I use a 2 wheel 6” buffer that runs at 3600 rpm. Your grinder will be fine with 6” pads. I sand my acrylic pens 320 lengthwise dry, 500 wet sand, Micromesh wet sand 1500-12000 alternating between lengthwise and turning. Final buffing with only one pad and a very fine Pink rouge. I have also used Miquires polish on the lathe but the buffer give a bit deeper shine. I buff in both directions with lite pressure and a sure grip. 

I would polish on the mandrill at first to help hold onto the blanks but now that I turn between centers I can never find it. I do occasionally launch a blank when I loose focus for a second. 

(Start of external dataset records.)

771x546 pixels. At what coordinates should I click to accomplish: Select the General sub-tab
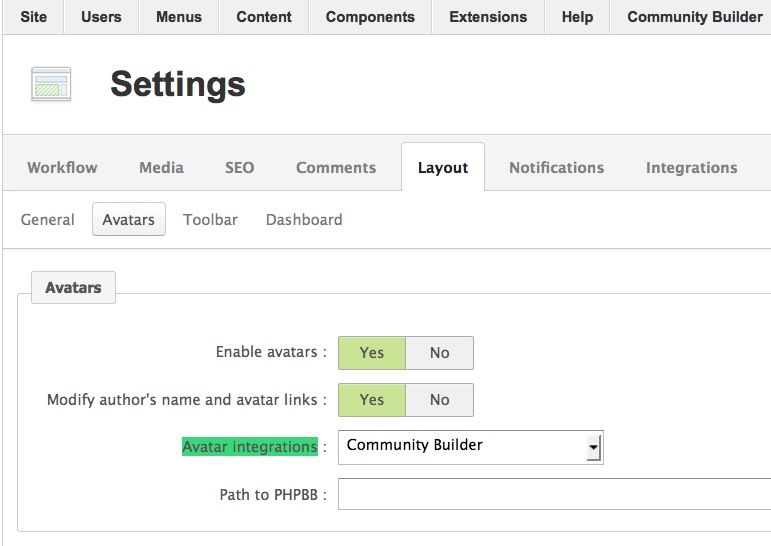click(x=48, y=219)
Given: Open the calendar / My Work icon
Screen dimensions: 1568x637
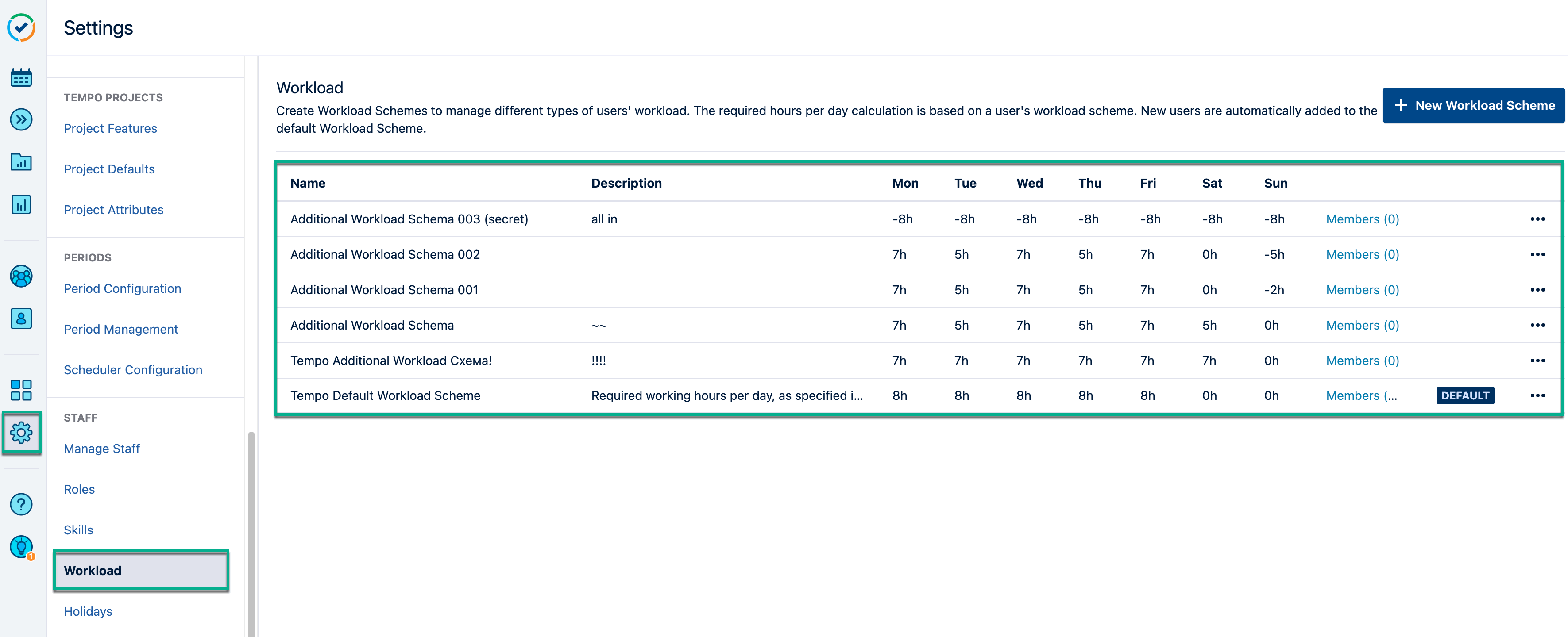Looking at the screenshot, I should pos(21,77).
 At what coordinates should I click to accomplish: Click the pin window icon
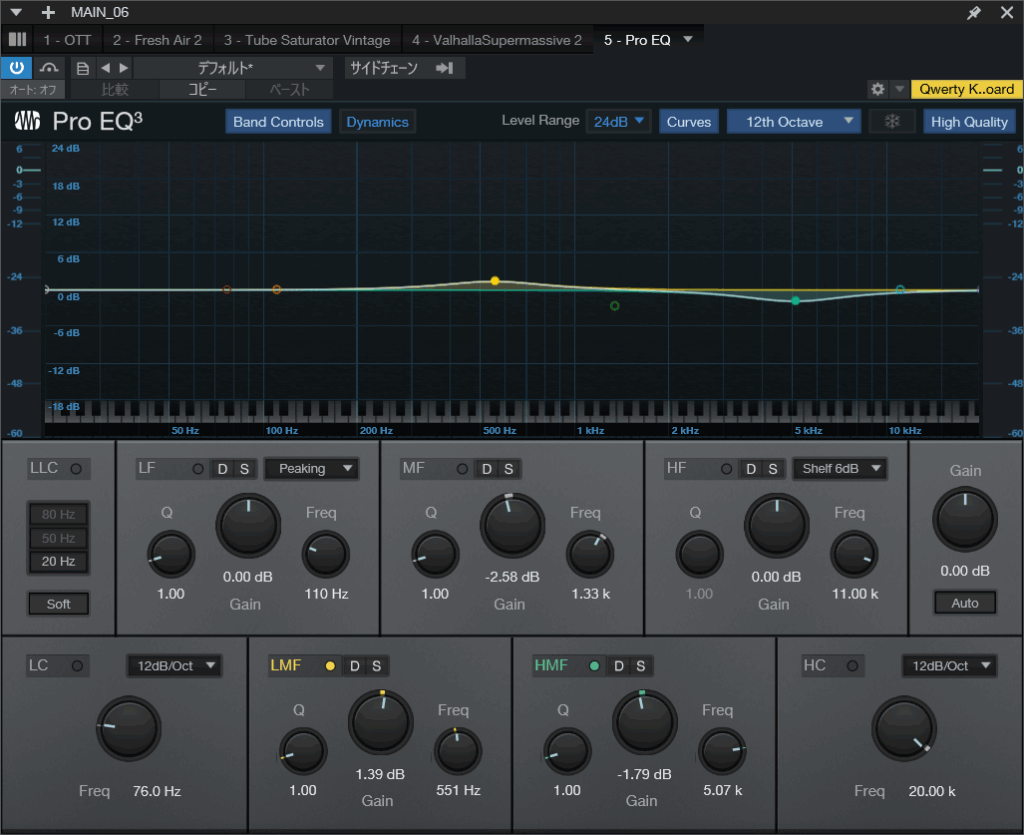pos(974,13)
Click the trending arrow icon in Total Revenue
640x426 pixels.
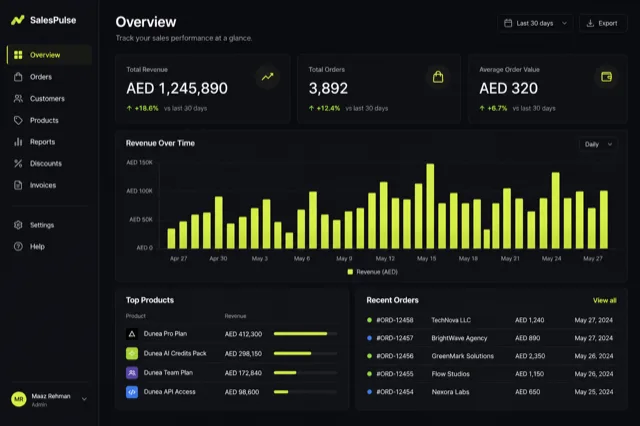(x=268, y=77)
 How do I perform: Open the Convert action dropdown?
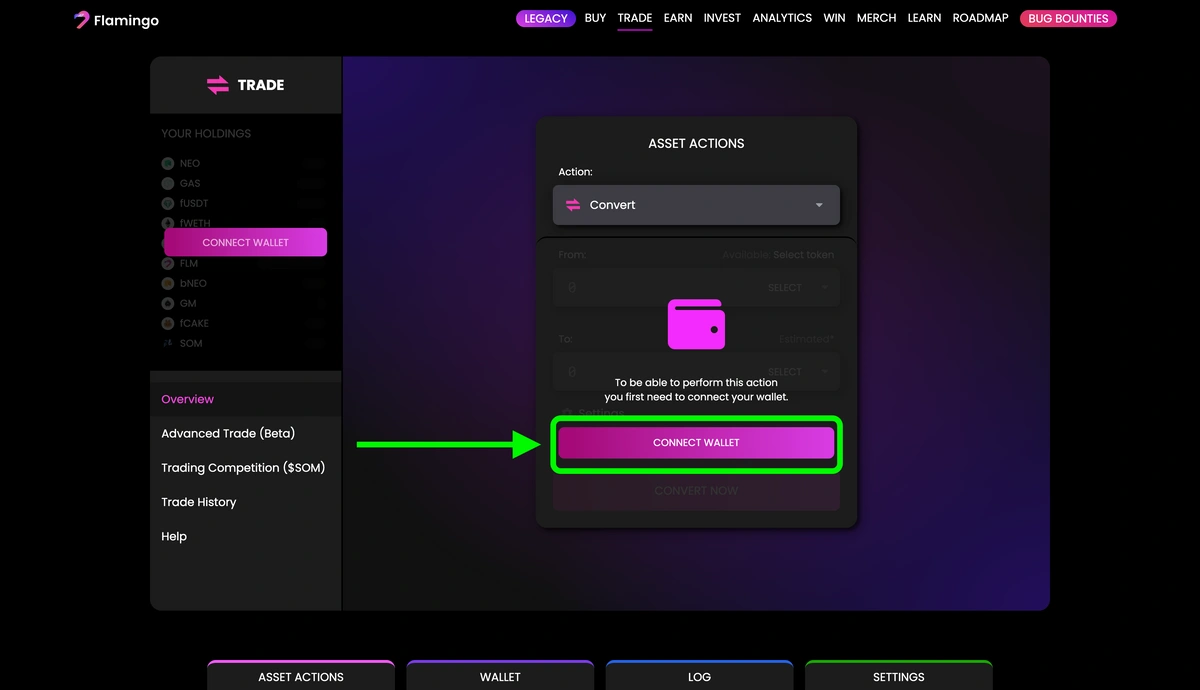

I sometimes will buff between sanding CA finishes on wood to check for scratches from lower grits or if I sanded through the finish. 

Danny


Sent from my iPhone using Penturners.org mobile app


----------



## leehljp (Feb 16, 2019)

Harbor Freight has a bench buffer for $52 but with a 20% coupon, it can be purchased for $42 + tax.

https://www.harborfreight.com/6-inch-buffer-94393.html


----------



## TonyL (Feb 16, 2019)

Before using a buffer on acrylics (non-finished wood), I used wet MM then followed it with Meguire's 105 (their most aggressive cutting compound), the Meguire's 205 (less aggressive cutting), then Rejex synthetic wax. I still use this method for TruStone and M3 blanks. However, the key for me was minimizing tool marks by using a shearing cut (and in my case a skew).


----------



## Charlie_W (Feb 16, 2019)

I have seen a grinder at Lowe’s which has variable speed so you can dial your desired speed. It might be a Delta brand.

Yes, I do buff.
Process:  
> Wet sand with Barry Gross acrylic sanding pads ( six grits....usually only use the 4 finer grits ) Turn lathe off and wet sand two finest grits lengthwise by hand.
>Barry gross plastic polish applied by hand and rubbed lengthwise...again no power. Let dry to a haze, buff off by hand lengthwise with cotton T shirt...no power.
>Using Barry Gross 2wheel buffing wheels, buff lengthwise. I hold the pen blanks on a pencil while buffing.

Test your buffing techniques with a black acrylic blank....the black will show any scratches.

Good luck!


----------



## mcpesq817 (Feb 17, 2019)

leehljp said:


> Harbor Freight has a bench buffer for $52 but with a 20% coupon, it can be purchased for $42 + tax.
> 
> https://www.harborfreight.com/6-inch-buffer-94393.html



Thanks!  That might be the best option.  I was thinking about trying to use my lathe or bench grinder, but it seems like having a dedicated buffer makes more sense (especially at that price point).  I saw the coupon the other day and for $40, seems a pretty low cost option.


----------